AMD Signs Agreement To Sell, Lease Back Its Austin Campus For $164M

AMD Signs Agreement To Sell, Lease Back Its Austin Campus For $164M

For the past few months, there's been a persistent rumor that AMD would sell its Austin property and lease the building back in a long-term deal that'll net the company some short-term capital. Initially, the transaction was expected to bring in between $180-$200M, but the final value is a bit below that. The company released a statement today stating that the deal will bring it an additional $164 million, which will be included in its first quarter results.

AMD has spun the move as in keeping with Sunnyvale's desire to "reduce investments and capital in non-core parts of the business. In 1998, the company sold and currently leases-back its headquarters in Sunnyvale, Calif. In 2008, it sold and currently leases-back its major site in Markham, Ontario, Canada.

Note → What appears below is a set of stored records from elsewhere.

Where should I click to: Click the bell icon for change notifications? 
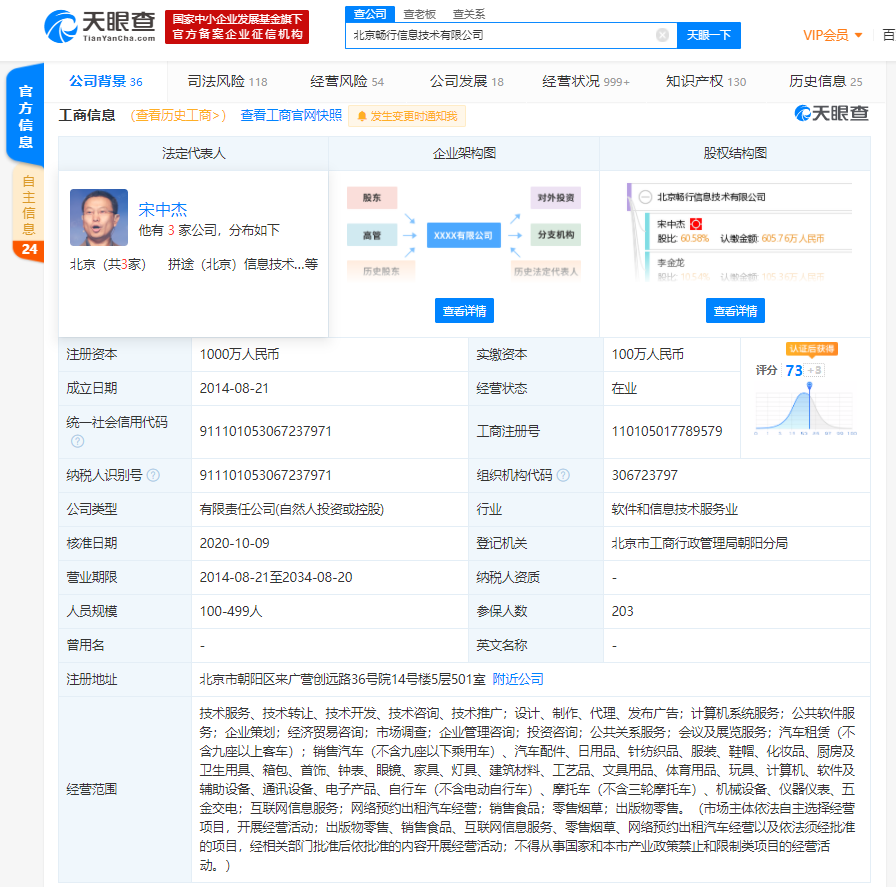coord(361,117)
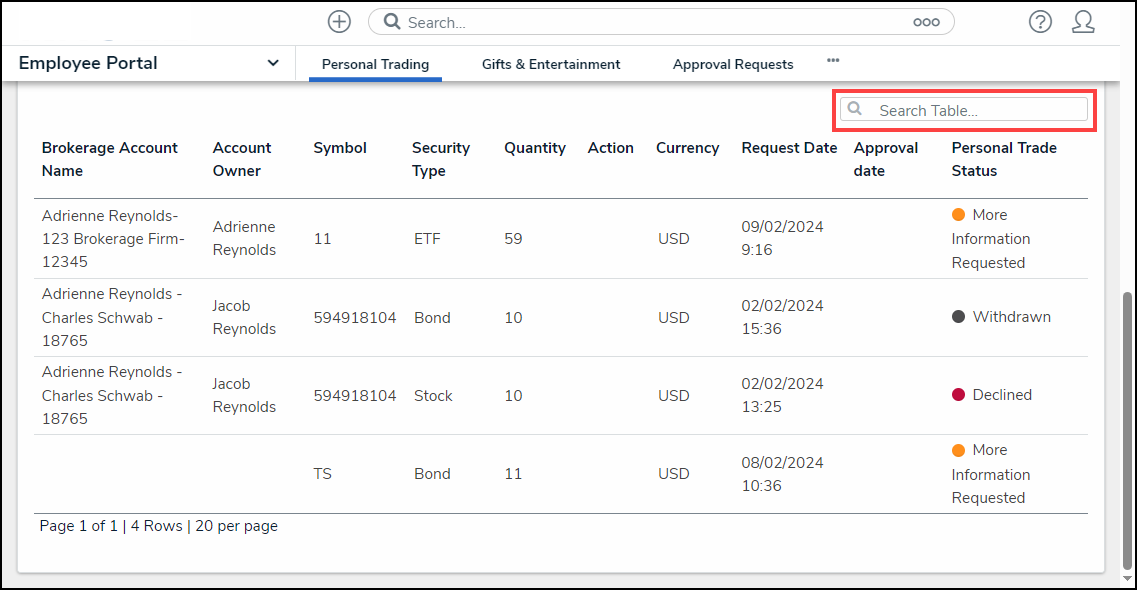Image resolution: width=1137 pixels, height=590 pixels.
Task: Click into the Search Table field
Action: tap(975, 110)
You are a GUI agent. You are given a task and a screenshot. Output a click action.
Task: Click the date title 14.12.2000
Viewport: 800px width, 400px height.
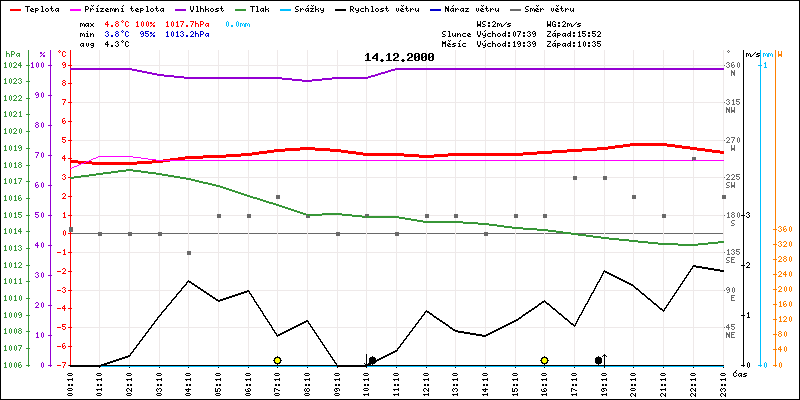pos(399,58)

"As we reset and restructure AMD for long-term success, we are taking a number of steps designed to optimize our business and monetize assets,” said Devinder Kumar, chief financial officer of AMD. “The sale of our Austin campus will unlock a significant amount of capital, while the multi-year lease back of our Austin campus reconfirms our long-term commitment to the city that so many AMD employees have called home since 1979.”

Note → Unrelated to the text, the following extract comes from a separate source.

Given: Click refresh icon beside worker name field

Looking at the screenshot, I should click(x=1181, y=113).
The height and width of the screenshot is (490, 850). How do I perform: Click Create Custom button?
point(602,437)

Of course, there's a flip side to this arrangement, and it's not hard to see the pattern. In 1998, AMD was battling to bring Athlon to market and facing fresh competition from Intel's Mendocino-core Celeron. The 2008 Markham deal was another low point for AMD; the company was rocked by vast writedowns on the value of its ATI acquisition, and Phenom's disappointing performance and much-publicized TLB bug.

AMD isn't "divesting itself of non-core assets."  It's struggling to survive. This deal will bolster AMD's cash reserves, which is critically important. Multiple analysts have questioned whether AMD can make it through the end of 2013 and survive long enough to aggressively launch products, which is why the $165M in cash is so important at this juncture.

AMD is still exploring options for selling further property and has put its Building 3 property on the block as well. It notes that this structure is largely empty and that it'll move the operations that remain there to other properties. AMD also announced its new Richland APUs today; the new chips are a marginal refresh of the Trinity platform AMD launched last year. The new chips are meant to help anchor the company's products before Kabini, Temash, and Kaveri launch between now and the end of the year.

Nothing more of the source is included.